Vengo a hablarles de un invento altruista enfocado a una minoría: la de los que seguimos usando lentes. La gente que no puede ver cine ni televisión sin lentes de aumento sabrá entenderme: intentar apreciar una película en 3D con los lentitos que prestan en el cine es infame, y lo mismo pasa con los lentes caseros que algunos usan para ver televisión en 3D. Pero no nos queda de otra. Es eso o sufrir las consecuencias de la distorsión. Por fortuna, a Lucy Jung y Daejin Ahn se les ocurrió inventar un producto llamado Stix que consiste en un par de láminas autoadheribles para colocar sobre los propios lentes y obtener el efecto en tercera dimensión.

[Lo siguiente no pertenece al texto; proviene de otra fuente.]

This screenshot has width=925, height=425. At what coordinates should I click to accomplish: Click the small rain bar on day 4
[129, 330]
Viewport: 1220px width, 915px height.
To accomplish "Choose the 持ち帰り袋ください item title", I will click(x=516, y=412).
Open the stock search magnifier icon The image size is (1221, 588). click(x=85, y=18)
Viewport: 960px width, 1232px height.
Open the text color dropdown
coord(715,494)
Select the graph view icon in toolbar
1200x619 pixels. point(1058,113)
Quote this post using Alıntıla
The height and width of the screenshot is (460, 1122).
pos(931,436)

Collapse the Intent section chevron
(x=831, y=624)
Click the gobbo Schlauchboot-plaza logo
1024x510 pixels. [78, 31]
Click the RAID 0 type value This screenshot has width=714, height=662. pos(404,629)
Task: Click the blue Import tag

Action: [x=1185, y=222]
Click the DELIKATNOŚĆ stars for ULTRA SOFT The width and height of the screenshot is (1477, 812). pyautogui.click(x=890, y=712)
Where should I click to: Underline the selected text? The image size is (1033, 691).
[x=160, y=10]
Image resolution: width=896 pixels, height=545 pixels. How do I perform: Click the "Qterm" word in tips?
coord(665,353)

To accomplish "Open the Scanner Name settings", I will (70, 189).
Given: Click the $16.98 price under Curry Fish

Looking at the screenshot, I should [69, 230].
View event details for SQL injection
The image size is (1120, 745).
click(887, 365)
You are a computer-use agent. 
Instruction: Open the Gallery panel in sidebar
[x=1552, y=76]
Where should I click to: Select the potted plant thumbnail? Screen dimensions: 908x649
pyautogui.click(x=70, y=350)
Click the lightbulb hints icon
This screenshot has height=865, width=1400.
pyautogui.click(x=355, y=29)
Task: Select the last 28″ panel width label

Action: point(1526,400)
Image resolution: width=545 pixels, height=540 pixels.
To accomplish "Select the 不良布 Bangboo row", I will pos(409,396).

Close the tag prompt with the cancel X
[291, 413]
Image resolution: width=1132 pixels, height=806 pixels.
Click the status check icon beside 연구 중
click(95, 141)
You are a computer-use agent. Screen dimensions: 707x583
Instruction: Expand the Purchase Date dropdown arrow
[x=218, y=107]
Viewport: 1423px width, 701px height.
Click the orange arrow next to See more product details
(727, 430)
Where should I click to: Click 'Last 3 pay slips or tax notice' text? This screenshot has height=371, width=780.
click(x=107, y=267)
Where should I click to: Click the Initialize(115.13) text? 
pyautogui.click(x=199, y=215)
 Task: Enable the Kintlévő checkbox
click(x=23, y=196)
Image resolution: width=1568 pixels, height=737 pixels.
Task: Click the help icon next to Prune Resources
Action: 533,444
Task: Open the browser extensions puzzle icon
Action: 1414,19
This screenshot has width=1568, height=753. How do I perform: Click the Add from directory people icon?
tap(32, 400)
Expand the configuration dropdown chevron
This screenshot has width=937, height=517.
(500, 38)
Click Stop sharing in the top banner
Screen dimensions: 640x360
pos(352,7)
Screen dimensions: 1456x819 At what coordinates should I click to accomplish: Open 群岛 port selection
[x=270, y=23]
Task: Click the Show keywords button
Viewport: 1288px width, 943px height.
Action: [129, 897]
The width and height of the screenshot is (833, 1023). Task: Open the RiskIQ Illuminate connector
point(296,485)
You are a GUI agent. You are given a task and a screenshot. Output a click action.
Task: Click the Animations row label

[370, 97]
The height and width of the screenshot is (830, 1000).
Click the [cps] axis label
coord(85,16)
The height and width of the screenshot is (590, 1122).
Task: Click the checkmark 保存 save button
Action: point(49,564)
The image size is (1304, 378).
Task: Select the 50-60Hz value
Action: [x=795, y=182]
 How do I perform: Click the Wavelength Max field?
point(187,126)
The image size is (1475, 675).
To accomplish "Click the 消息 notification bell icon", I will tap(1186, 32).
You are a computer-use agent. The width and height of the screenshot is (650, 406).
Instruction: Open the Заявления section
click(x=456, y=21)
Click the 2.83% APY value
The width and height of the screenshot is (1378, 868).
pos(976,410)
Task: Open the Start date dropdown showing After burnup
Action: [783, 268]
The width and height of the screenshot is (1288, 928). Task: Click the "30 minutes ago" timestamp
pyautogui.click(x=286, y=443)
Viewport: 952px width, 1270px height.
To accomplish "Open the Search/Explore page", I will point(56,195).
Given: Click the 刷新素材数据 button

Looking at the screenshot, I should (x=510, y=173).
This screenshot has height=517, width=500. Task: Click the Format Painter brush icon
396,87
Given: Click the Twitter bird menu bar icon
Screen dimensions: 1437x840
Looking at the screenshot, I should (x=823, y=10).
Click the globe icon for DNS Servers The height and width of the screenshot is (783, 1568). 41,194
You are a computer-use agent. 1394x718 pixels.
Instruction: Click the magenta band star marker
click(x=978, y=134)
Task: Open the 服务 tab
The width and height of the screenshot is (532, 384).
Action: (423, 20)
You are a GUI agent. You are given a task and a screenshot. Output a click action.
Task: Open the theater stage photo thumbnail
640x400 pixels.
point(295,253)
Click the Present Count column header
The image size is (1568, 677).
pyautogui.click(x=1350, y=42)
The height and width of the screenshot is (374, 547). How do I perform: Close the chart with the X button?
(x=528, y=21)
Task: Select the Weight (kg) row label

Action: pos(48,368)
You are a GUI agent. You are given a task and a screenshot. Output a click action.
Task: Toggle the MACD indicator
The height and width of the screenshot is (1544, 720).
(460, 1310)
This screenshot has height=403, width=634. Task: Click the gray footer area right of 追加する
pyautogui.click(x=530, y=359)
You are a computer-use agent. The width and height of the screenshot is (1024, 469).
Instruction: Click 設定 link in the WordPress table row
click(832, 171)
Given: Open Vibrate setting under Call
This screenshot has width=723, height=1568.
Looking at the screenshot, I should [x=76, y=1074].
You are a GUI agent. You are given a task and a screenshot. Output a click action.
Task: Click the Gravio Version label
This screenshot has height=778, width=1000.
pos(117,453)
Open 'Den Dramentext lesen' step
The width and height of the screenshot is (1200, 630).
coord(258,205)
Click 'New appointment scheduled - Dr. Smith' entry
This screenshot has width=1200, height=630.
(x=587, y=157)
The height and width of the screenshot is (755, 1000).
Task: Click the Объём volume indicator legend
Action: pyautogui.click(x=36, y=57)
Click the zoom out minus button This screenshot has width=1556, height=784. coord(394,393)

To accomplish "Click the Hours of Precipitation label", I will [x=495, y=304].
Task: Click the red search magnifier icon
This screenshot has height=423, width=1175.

Como son más grandes que las micas promedio, estas pegatinas se adaptan a varios tamaños. Una opción que no pesa, mucho más cómoda, que se coloca rápida y fácilmente. La verdad es que las películas en 3D ni siquiera me vuelven loca, pero de vez en cuando me meto a ver alguna y no me queda sino acostumbrarme al armazón doble. Con este invento, eso no sería necesario. O sea, me interesa. Y repito: tiene más que ver con mi miopía que con un interés legítimo por los filmes en tercera dimensión.